# [Data listing]

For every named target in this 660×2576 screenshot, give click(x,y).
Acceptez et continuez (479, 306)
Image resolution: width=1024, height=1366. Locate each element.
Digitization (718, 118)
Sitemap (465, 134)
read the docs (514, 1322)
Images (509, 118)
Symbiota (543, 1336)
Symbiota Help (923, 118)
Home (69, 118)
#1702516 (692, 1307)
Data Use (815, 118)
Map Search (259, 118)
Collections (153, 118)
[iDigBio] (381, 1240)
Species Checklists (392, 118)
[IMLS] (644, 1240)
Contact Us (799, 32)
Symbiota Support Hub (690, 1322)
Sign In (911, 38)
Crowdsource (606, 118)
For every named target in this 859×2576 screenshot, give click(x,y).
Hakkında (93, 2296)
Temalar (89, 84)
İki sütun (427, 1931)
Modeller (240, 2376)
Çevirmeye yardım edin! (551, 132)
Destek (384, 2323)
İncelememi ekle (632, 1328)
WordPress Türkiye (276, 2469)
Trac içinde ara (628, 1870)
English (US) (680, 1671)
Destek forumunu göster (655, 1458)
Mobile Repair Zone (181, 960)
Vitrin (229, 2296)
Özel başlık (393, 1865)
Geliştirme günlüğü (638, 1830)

# [About this task]
Set down each record verbatim.

# [Result of this task]
For every named target in this 660×2576 screenshot, give click(x,y).
Acceptez et continuez (479, 306)
Image resolution: width=1024, height=1366. Locate each element.
Digitization (718, 118)
Sitemap (465, 134)
read the docs (514, 1322)
Images (509, 118)
Symbiota (543, 1336)
Symbiota Help (923, 118)
Home (69, 118)
#1702516 (692, 1307)
Data Use (815, 118)
Map Search (259, 118)
Collections (153, 118)
[iDigBio] (381, 1240)
Species Checklists (392, 118)
[IMLS] (644, 1240)
Contact Us (799, 32)
Symbiota Support Hub (690, 1322)
Sign In (911, 38)
Crowdsource (606, 118)
For every named target in this 859×2576 screenshot, give click(x,y).
Hakkında (93, 2296)
Temalar (89, 84)
İki sütun (427, 1931)
Modeller (240, 2376)
Çevirmeye yardım edin! (551, 132)
Destek (384, 2323)
İncelememi ekle (632, 1328)
WordPress Türkiye (276, 2469)
Trac içinde ara (628, 1870)
English (US) (680, 1671)
Destek forumunu göster (655, 1458)
Mobile Repair Zone (181, 960)
Vitrin (229, 2296)
Özel başlık (393, 1865)
Geliştirme günlüğü (638, 1830)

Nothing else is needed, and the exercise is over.